**TEXT SECTION**
____

Having been surprised by Claudio Fragasso’s mafia thriller Naples-Milan One Way earlier in the week, the chance of watching After Death AKA Zombie 3 or 4 (depending upon who's counting and from where) was too good to pass up.
Was he a hack who had struck lucky on one occasion, or someone whose work I had unfairly dismissed in the past?
On this evidence here, he’s more the former than the latter. There are however occasional hints of something better trying to escape the confines of the low budget and short shooting schedule.
Fragasso’s camera is fluid, with some nice Evil Dead style tracking shots through the jungle – albeit with the difference between the two film-makers thereby further confirmed through the way Raimi invented his own camera on a plank of wood technique which Fragasso’s more conventional eye-level shots don’t imitate.
The areas where the film is lacking are those around character and plot development, although when you consider that he was apparently shooting without a script and with a cast who couldn’t speak one another’s languages, this is less surprising.
Then there’s the fact that rather than having Giancarlo Giannini as his leading man Fragasso’s here got gay porn woodsman Jeff Stryker, whilst in lieu of Pino Donoggio to score the film he has Al Festa of Fatal Frames infamy. Leading lady Candice Daly, meanwhile, apparently took the part on the prompting of her then boyfriend.
An extended 20 minute prologue sets the scene, via a patchwork of allusions to The Beyond, Zombie, The Evil Dead, Dawn of the Dead and Demons, amongst others:
A group of scientists establish a medical research station on a remote tropical island to study various life-threatening diseases. In failing to save his daughter from cancer, they incur the wrath of the local voodoo priest. He opens the third door to hell, causing the dead to return to life.

____

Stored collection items
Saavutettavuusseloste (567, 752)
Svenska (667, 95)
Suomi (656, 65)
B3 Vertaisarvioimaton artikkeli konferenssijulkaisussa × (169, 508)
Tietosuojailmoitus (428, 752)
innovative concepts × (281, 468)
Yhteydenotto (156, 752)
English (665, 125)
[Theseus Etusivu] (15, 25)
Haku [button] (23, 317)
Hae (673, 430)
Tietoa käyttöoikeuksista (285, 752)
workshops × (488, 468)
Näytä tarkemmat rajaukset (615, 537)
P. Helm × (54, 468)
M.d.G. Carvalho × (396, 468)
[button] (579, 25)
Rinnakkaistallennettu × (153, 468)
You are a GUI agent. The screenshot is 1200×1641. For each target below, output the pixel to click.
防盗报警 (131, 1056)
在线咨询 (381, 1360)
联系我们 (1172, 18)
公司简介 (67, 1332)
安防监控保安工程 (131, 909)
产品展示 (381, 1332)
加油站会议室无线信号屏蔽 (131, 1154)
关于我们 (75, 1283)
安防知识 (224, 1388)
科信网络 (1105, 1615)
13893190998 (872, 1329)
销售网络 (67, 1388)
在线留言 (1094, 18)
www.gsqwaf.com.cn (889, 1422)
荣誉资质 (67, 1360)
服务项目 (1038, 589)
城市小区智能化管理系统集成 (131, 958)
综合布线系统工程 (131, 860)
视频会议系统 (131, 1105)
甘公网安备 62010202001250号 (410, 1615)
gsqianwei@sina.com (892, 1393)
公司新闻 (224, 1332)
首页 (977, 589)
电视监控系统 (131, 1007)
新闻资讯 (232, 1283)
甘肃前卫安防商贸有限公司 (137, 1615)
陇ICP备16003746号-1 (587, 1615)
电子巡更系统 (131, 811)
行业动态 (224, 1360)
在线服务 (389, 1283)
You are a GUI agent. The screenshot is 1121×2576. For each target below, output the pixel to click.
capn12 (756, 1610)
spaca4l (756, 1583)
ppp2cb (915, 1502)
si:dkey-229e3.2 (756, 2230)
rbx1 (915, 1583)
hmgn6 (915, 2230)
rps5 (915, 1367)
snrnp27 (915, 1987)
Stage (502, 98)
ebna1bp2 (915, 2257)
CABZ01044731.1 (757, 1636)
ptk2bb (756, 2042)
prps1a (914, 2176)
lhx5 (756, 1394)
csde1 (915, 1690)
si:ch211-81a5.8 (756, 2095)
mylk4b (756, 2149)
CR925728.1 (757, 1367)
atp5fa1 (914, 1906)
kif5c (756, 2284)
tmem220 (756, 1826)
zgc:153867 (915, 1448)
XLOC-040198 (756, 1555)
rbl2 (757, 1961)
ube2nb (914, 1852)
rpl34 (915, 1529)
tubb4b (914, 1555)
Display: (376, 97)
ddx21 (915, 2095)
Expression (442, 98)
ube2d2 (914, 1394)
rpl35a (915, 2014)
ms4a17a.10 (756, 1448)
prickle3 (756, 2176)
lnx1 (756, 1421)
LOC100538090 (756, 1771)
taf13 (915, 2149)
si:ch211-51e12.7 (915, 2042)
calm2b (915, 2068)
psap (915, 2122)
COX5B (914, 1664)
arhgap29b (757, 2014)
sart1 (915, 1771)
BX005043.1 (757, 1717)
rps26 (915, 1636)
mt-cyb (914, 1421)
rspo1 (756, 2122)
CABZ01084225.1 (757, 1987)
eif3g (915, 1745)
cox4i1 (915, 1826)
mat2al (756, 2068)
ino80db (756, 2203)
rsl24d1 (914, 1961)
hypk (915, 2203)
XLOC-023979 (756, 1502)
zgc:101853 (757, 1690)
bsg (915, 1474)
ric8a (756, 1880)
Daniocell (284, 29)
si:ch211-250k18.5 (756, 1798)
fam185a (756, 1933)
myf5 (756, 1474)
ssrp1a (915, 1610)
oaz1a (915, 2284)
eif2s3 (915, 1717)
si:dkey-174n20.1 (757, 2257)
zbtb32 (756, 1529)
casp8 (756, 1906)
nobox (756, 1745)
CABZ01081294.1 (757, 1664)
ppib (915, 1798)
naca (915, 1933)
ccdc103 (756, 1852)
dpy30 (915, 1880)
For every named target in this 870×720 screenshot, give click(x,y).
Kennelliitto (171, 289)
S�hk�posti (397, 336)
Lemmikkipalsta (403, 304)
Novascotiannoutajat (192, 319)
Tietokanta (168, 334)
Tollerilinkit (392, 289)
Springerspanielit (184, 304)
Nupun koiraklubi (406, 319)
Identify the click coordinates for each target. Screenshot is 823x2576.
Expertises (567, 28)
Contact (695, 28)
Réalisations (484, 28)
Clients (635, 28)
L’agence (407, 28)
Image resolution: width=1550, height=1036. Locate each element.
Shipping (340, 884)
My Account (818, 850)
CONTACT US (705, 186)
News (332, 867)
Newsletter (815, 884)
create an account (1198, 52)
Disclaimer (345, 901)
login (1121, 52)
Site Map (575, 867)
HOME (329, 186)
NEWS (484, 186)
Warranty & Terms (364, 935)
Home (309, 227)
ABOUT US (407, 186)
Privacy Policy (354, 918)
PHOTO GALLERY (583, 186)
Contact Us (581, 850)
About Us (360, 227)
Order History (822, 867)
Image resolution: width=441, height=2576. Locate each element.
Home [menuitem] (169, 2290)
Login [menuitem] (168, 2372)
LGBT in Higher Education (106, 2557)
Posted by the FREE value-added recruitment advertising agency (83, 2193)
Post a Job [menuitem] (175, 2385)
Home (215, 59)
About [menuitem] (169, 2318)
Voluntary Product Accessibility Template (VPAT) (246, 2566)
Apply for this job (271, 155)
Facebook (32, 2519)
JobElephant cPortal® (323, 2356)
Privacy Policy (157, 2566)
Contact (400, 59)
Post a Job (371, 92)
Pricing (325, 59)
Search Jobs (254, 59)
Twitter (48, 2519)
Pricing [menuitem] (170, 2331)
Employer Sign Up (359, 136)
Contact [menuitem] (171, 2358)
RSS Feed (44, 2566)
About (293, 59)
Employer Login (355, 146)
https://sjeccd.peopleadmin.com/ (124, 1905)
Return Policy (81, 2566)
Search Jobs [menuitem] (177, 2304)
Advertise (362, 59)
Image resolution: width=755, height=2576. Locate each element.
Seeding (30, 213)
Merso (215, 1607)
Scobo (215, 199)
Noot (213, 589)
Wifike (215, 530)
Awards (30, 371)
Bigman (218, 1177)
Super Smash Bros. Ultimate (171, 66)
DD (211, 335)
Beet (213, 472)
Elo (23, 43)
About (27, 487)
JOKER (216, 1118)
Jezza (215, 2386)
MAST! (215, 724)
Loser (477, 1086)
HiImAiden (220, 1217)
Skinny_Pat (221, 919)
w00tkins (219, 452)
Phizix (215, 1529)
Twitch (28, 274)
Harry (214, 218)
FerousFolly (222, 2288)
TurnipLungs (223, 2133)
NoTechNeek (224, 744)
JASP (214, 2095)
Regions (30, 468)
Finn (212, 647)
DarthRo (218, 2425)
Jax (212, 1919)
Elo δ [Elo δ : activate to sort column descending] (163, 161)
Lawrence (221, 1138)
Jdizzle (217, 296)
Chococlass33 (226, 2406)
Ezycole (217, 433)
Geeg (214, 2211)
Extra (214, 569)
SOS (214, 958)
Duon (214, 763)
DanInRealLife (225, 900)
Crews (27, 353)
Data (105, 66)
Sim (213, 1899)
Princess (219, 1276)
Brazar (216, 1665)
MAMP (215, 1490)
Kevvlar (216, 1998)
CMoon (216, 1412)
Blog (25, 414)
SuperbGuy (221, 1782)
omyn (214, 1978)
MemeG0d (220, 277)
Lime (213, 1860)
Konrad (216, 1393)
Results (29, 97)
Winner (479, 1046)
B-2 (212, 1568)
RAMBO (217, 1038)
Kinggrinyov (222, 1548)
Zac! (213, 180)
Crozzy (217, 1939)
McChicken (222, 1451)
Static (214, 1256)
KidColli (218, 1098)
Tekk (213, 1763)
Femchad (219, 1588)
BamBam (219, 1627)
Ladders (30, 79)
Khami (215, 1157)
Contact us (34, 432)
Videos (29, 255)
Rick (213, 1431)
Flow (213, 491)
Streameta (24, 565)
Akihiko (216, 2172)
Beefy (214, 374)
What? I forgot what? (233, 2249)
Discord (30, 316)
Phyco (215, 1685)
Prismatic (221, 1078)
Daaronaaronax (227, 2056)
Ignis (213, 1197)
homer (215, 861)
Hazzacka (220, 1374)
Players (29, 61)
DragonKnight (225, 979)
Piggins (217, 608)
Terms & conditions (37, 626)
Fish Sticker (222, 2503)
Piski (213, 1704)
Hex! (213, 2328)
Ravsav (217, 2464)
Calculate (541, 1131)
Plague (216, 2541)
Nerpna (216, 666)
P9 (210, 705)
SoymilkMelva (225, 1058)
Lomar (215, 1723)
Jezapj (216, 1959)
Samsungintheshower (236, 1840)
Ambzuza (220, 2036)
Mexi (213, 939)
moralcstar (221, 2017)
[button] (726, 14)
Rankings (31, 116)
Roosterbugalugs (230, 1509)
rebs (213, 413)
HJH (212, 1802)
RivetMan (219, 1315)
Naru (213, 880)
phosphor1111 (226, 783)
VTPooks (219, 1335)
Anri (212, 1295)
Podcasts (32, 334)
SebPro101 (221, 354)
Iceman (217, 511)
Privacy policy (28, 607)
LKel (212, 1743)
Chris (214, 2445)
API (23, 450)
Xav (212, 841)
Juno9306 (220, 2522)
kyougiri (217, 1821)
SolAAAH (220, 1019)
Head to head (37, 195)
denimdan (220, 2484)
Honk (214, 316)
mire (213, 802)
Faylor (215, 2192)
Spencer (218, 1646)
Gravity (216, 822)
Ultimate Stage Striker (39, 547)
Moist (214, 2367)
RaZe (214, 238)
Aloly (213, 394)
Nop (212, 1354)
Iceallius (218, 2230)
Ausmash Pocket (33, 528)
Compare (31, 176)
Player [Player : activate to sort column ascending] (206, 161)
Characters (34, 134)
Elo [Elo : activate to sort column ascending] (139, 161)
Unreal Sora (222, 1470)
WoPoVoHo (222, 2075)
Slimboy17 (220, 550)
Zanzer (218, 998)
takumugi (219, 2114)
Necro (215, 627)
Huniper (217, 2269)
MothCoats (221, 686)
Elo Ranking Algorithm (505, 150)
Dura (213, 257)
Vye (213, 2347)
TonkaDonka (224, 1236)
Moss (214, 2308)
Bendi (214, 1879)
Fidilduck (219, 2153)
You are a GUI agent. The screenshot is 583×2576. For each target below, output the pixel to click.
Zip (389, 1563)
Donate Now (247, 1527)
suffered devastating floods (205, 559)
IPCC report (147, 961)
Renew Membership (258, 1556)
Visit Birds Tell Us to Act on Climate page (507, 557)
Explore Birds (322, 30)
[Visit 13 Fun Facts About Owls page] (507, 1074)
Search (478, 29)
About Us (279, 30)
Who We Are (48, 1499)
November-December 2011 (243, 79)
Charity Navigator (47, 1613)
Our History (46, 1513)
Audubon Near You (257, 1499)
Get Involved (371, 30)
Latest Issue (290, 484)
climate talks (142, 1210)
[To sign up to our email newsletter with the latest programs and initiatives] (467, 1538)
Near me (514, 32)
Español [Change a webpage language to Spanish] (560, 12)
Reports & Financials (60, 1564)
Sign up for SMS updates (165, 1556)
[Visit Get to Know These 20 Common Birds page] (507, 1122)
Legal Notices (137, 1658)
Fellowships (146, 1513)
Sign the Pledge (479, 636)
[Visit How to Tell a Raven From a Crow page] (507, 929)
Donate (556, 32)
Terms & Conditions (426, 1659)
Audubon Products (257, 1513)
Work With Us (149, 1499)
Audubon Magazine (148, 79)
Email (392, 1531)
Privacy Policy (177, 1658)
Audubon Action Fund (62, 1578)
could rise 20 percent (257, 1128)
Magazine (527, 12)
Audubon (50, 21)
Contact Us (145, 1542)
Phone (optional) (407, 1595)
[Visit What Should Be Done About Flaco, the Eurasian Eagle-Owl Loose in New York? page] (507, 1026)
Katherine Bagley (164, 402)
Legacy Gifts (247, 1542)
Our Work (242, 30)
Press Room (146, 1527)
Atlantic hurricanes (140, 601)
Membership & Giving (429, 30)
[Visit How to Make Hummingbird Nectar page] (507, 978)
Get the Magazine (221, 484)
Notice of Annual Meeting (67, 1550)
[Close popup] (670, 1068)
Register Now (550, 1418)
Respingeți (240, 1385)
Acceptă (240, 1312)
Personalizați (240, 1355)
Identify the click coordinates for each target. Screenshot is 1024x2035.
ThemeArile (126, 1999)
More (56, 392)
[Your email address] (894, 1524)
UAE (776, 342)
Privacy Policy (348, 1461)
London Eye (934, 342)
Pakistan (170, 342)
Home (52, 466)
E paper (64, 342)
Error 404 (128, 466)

____

**WORK TO BE COMPLETED**
Carry the review of Claudio Fragasso's After Death forward from its last sentence.

**RESPONSE**
The only survivor of the resultant zombie massacre is a young girl, Jenny. Exactly how she escaped is not clear, but this at least is in accord with much of what follows – including her subsequent return to the island with a quartet of mercenaries after the boat they are sharing mysteriously veers towards the island. They decide to head inland, in the hope of finding assistance. One of the mercenaries, Tommy, spies a zombie, chases [sic] after him, and gets bitten…
Meanwhile – again, this is a film with a lot of meanwhile, where things just tend to happen without rhyme or reason – a trio of investigators trying to discover what happened to the research team find the voodoo temple and, within it, The Book of the Dead which, true to idiot plot form – there is also lot of this, including the re-opening of the door of hell and – then gets read out aloud:
“If you want to open the door to hell today these four words you must say”
“Well, why are you stopping at that point?”
[Takes book] “Anatanou! Zombies! Maraco! Zombies!”
At least by around this time the survivors have managed to find a cache of M-16s to even the odds somewhat…
Like many films within the genre After Death plays upon the distinction between black magic and white science. The bulk of the monsters are non-white, native-types, the majority of the victims, with whose plights and in some cases zombie transformations we are supposed to sympathise.
This latter aspect, that the more fundamental distinction is between the living and the undead mitigates against the notion that the film might have been intended as a paranoid, racist fantasy, as does the presence of an African-American mercenary amongst the otherwise all-white group.
Admittedly, much like the none-too sensitively named “Chocolate” in the Fragasso scripted Rats, this is probably unlikely to appease the more politically correct viewer.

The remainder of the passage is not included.